Exercise description
Reproduce the data below word for word, from its first line through the line containing "pyautogui.click(x=743, y=12)", inclusive.

Records for this task

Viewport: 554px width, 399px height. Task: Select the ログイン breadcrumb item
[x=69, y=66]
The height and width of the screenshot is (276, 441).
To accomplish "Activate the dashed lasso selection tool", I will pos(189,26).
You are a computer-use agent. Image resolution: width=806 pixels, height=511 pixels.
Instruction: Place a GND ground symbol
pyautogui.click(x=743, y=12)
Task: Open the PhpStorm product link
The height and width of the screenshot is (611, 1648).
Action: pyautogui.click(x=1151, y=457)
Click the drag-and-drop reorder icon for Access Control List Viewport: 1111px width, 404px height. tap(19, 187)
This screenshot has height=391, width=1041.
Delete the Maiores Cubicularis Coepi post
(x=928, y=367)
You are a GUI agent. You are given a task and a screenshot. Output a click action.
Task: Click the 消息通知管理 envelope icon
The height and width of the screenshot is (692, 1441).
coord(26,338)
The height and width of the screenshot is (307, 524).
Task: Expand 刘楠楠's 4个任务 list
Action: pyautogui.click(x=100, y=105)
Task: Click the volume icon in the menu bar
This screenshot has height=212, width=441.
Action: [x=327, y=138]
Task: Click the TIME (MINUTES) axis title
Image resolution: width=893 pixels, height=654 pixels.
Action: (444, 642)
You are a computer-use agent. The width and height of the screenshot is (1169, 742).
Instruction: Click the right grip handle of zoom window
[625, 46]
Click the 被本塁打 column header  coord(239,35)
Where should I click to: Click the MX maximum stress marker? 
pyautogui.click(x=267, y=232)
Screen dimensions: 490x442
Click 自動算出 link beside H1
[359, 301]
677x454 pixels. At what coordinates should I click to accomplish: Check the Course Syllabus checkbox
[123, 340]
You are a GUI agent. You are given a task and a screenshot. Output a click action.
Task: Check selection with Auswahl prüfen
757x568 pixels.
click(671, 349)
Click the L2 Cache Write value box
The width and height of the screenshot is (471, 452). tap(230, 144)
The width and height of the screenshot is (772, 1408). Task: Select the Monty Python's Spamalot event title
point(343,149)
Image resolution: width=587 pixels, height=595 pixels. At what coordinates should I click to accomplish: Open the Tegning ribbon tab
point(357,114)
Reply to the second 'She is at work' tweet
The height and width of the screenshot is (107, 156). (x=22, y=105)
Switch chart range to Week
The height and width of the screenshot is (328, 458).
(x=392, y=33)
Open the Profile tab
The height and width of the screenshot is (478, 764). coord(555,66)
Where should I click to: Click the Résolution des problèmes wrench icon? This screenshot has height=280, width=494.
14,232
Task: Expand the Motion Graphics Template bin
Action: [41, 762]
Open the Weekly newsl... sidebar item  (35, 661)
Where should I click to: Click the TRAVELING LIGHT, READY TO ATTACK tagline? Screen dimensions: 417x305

Response
Viewport: 554px width, 399px height. Task: Select the ログイン breadcrumb item
[x=69, y=66]
The height and width of the screenshot is (276, 441).
To accomplish "Activate the dashed lasso selection tool", I will pos(189,26).
You are a computer-use agent. Image resolution: width=806 pixels, height=511 pixels.
Instruction: Place a GND ground symbol
pyautogui.click(x=743, y=12)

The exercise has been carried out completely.